NYCLIX, MedPlus launch HIE in New York City
On the same day that a coalition of healthcare providers launched a new health information exchange in Connecticut, 10 healthcare affiliations in neighboring New York City launched their own exchange.
The New York Clinical Information Exchange (NYCLIX), Inc., consists of 11 hospitals (eight of which are in Manhattan), the Visiting Nurse Service of New York, a federally qualified health center and a faculty practice organization, encompassing about 840,000 emergency room visits, 470,000 discharges, 6.8 million outpatient visits and 5.9 million home visits annually. Incorporated in 2005, the not-for-profit group has received federal and state grants to create its health information exchange.
On Monday, NYCLIX announced that its member institutions are sharing data through the Centergy suite of health information exchange solutions provided by Cincinnati-based MedPlus, the healthcare IT subsidiary of Quest Diagnostics. The company’s portal technology, used by more than 80 healthcare IT systems, offers access to registration data, lab results, past diagnoses, clinical notes, medications, allergies and procedure codes from a number of data sources, including radiology, cardiology, pathology, endoscopy and EKG reports.
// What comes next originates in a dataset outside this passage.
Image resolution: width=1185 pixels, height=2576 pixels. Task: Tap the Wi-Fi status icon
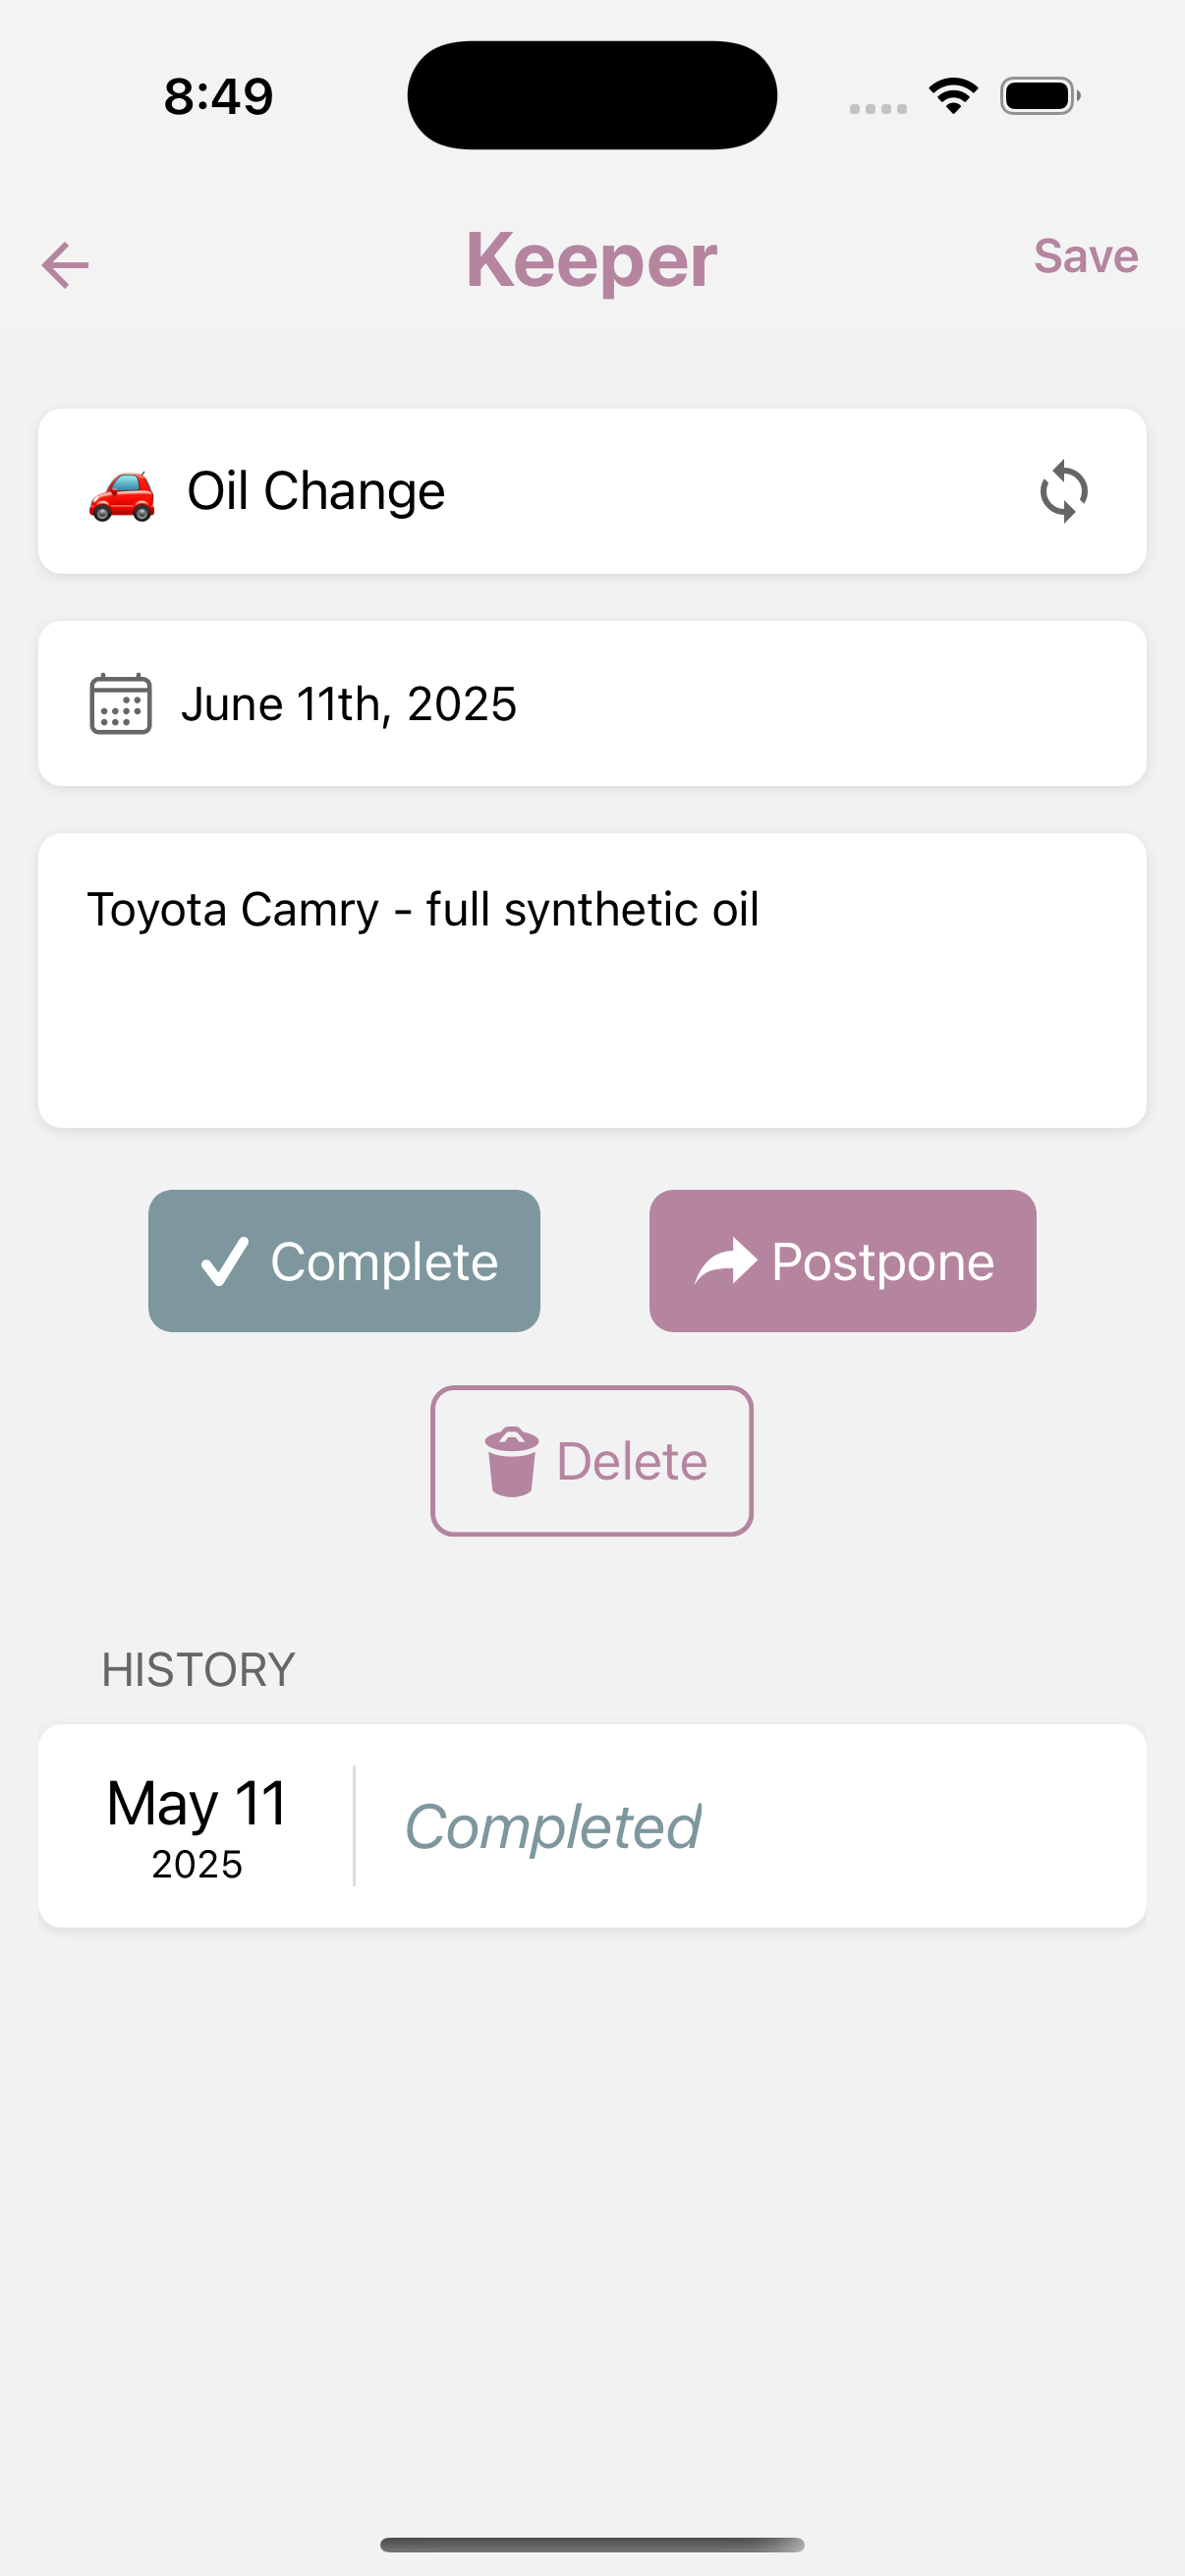point(953,96)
“Successful interoperability between various systems is key to a large-scale HIE initiative such as ours,” said Gilad J. Kuperman, MD, chairman of the NYCLIX board and director of interoperability informatics at New York-Presbyterian Hospital. “Our participating organizations include some of the largest hospitals in the most populous American city, and between inpatient and emergency department visits, account for more than a million encounters annually. As a partner, MedPlus was instrumental in not only interfacing a multitude of departmental and ancillary systems into a centralized and easy-to-use front end, but also in integrating the patient matching capabilities required by such an enormous endeavor.”
“NYCLIX has taken a great step forward in bringing the next generation of healthcare to the people of New York City,” said Richard Mahoney, president of MedPlus and vice president of healthcare information solutions at Quest Diagnostics. “Its seamless sharing of patient information among nine emergency rooms, a large community health center and the nation’s largest home care agency can provide significant improvements to overall healthcare for its patients, and serve as a model of interoperable HIT that can help improve patient outcomes.”
The new HIE links nine emergency rooms at Beth Israel Medical Center, St. Luke’s-Roosevelt, NYU Medical Center, New York Presbyterian, Mount Sinai Medical Center, St. Vincent Medical Center, Staten Island University Hospital and SUNY Downstate, as well as the Visiting Nurse Service of New York and the Institute for Family Health community health center.
NYCLIX is also providing data to the New York State Department of Health for a project sponsored by the Centers for Disease Control that is examining how HIEs can support biosurveillance and other public health goals.
As this HIE was being announced, Transforming Healthcare in Connecticut Communities (THICC) unveiled its own HIE just a little bit north in Connecticut. The broad-based coalition of 20 hospitals, several health centers and a number of physician organizations and group practices has teamed up with Chicago-based Allscripts-Misys Healthcare Solutions to share data.